Daniel M Kammen is an American scientist, renewable energy expert, and former government figure. He is a Bloomberg Distinguished Professor of Energy and Climate Justice, Department of Civil and Systems Engineering (CASE) & School of Advanced International Studies (SAIS); Director of Renewable Energy and Equity Worldwide (RENEW) Laboratory, Johns Hopkins University; and a Member of the United States National Academy of Science and American Academy of Arts & Sciences. Kammen served as lead author for a Nobel Peace Prize-winning Intergovernmental Panel on Climate Change (IPCC) report. He is speaking at the upcoming Australian Energy Week.
My career in energy research, outreach and public engagement has been one of exciting and constant discovery, re-discovery, re-training, as both the ability to reach farther and faster toward a zero-carbon emission system has expanded, and the ability to work meaningfully on the social and environmental justice aspects of the issue have expanded.
With the past decade of innovation in clean energy systems, where solar and wind prices have dropped by 90%, and wind costs have declined by 60%, it is now possible to not only imagine and to model, but to practically implement climate- and humanity- and ecosystem-smart choices that many skeptics did not see as possible. In each of 2024 and 2025 renewable energy made up more than 90% of new generation capacity, and that clean energy came in at or under budget, and created more jobs than equivalent fossil-based energy systems.
There no longer is a comparison or a debate, except for the troubling macro-fact that worldwide, incentives are massively out of balance. Global investment in clean energy reached $2.2 trillion in 2025, but fossil fuel subsidies remain high, with explicit subsidies totaling $725 billion in 2024 and implicit subsidies (including environmental costs) reaching $6.7 trillion, heavily favoring incumbent fuels. Quite simply we are subsidizing the petro-state and impeding the electrostate at virtually every opportunity.

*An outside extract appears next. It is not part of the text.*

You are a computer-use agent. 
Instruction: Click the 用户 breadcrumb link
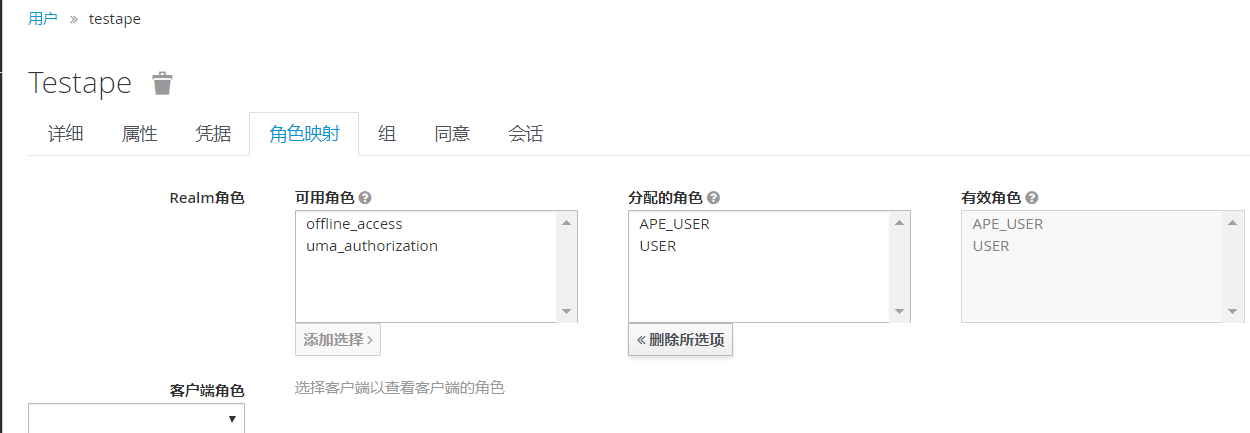point(43,19)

In my own work, a two-pronged battle has been needed. First, I have worked with amazing students and colleagues to build and share open-source and open-access modeling tools for the grid (so called ‘capacity expansion’) models where we can look clearly at the costs (to companies and the state, but also to people and the environment) of building new clean or dirty energy projects, to transmission upgrades, and to the costs and benefits of different energy, water, and climate policies. In Australia, already a global leader in distributed rooftop solar, the opportunity for even more rapid decarbonisation, job-creation, and both social and environmental justice is clear: larger efforts to deploy coupled clean energy and energy storage systems, with even greater advances of only electric vehicle use, but also dynamic ‘vehicle-to-grid’ technologies and markets are low-hanging fruit opportunities. Finding creative financing schemes to de-risk energy storage should be a technology-to-policy game that everyone is creating and playing non-stop. The more experiments, the more victories we find, so exploring ‘feebates’, ‘decoupling of electricity sales and profits’, and social and environmental cost accounting are all areas where Australian policy makers have opportunity after opportunity.

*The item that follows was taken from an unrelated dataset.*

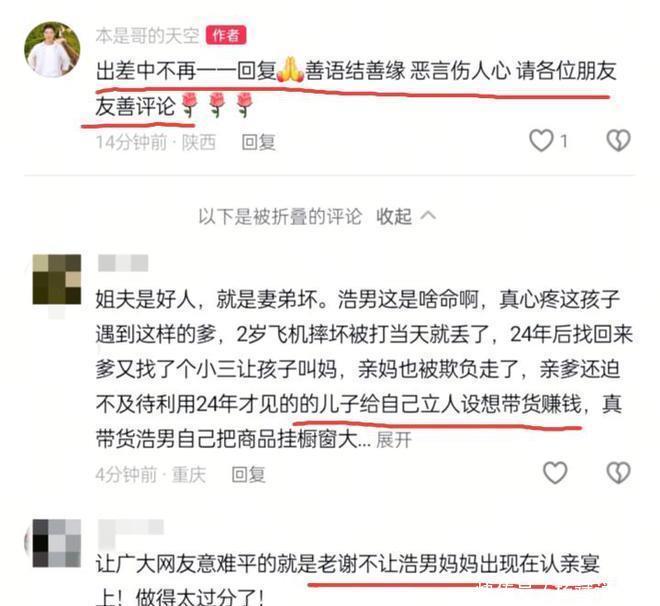Tap the praying hands emoji in author comment
This screenshot has height=606, width=660.
point(290,70)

Drawing on your work in regions such as East Africa and the Western USA, how are different grid models — from large-scale systems to mini- and micro-grids — shaping the way countries expand and modernise their energy systems?
Our model, SWITCH, has been used to assess and to ultimately help governments turn away from fossil energy in the USA, in Kenya, in Malaysia, in Nicaragua, and in Bangladesh.

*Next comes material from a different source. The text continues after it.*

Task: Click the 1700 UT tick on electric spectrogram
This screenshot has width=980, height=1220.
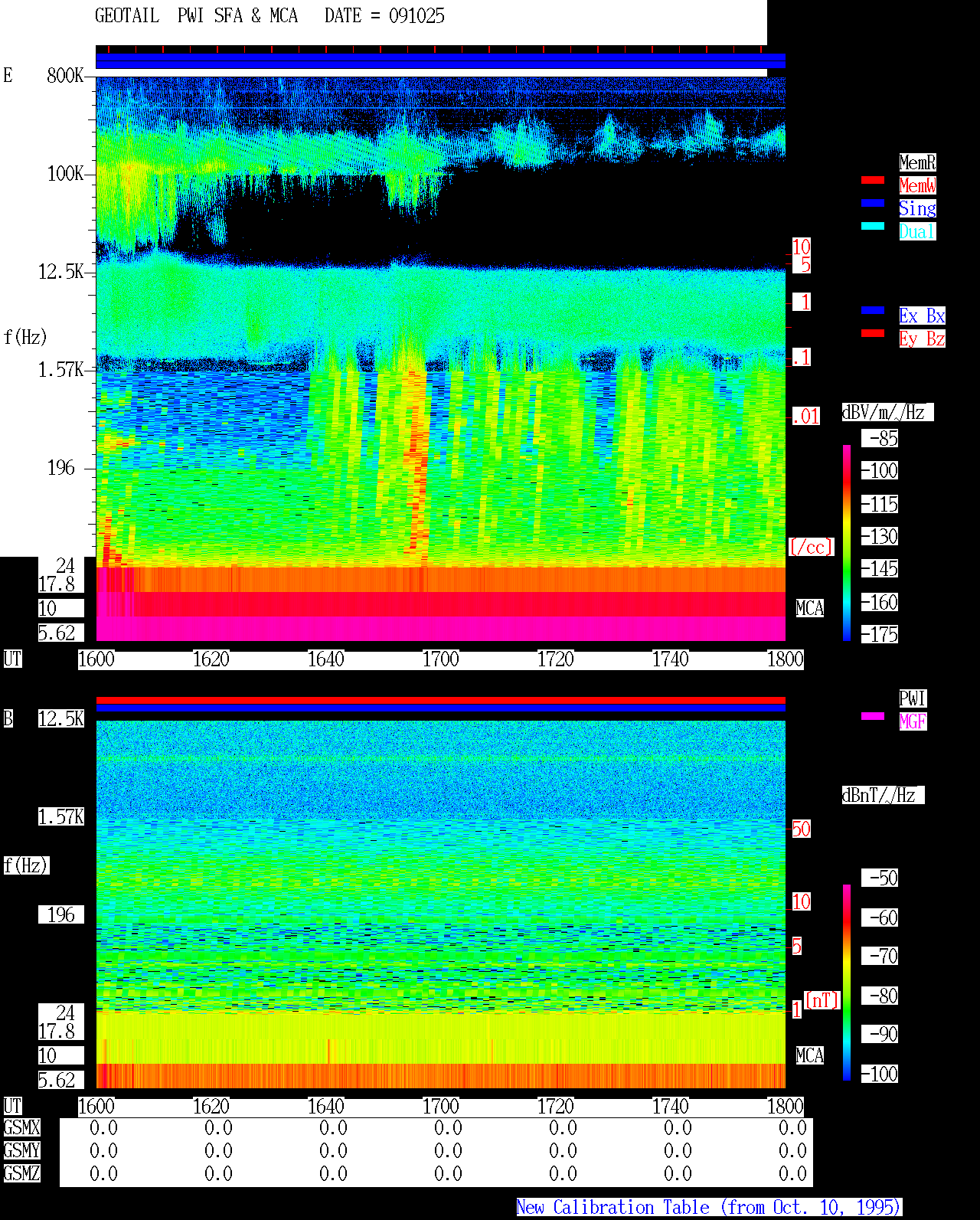Action: [x=440, y=659]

We work on energy access via mini-, micro- and metro-grids (different scales and terms for smart energy systems based on clean energy and energy storage) that can be used to power health clinics, communities, businesses, and increasingly heavy industry. New innovations are of course needed for longer-duration storage, and for smarter energy monitoring, market rules, and for efforts to spread the rewards of clean energy to those historically denied access and services.
The other dimension of my work is on energy and climate justice, or ‘inclusive growth’ to adopt the other term often used for this work. In the USA, for example, my team found that installations of rooftop solar were dramatically skewed away from people and communities of color over more an order of magnitude of income (from under the US poverty line of USD$25,500/year to over USD$250,000/year). This is simply racism and discrimination by another name.
It keeps us busy, that is for sure, but the work has never been more exciting or in demand.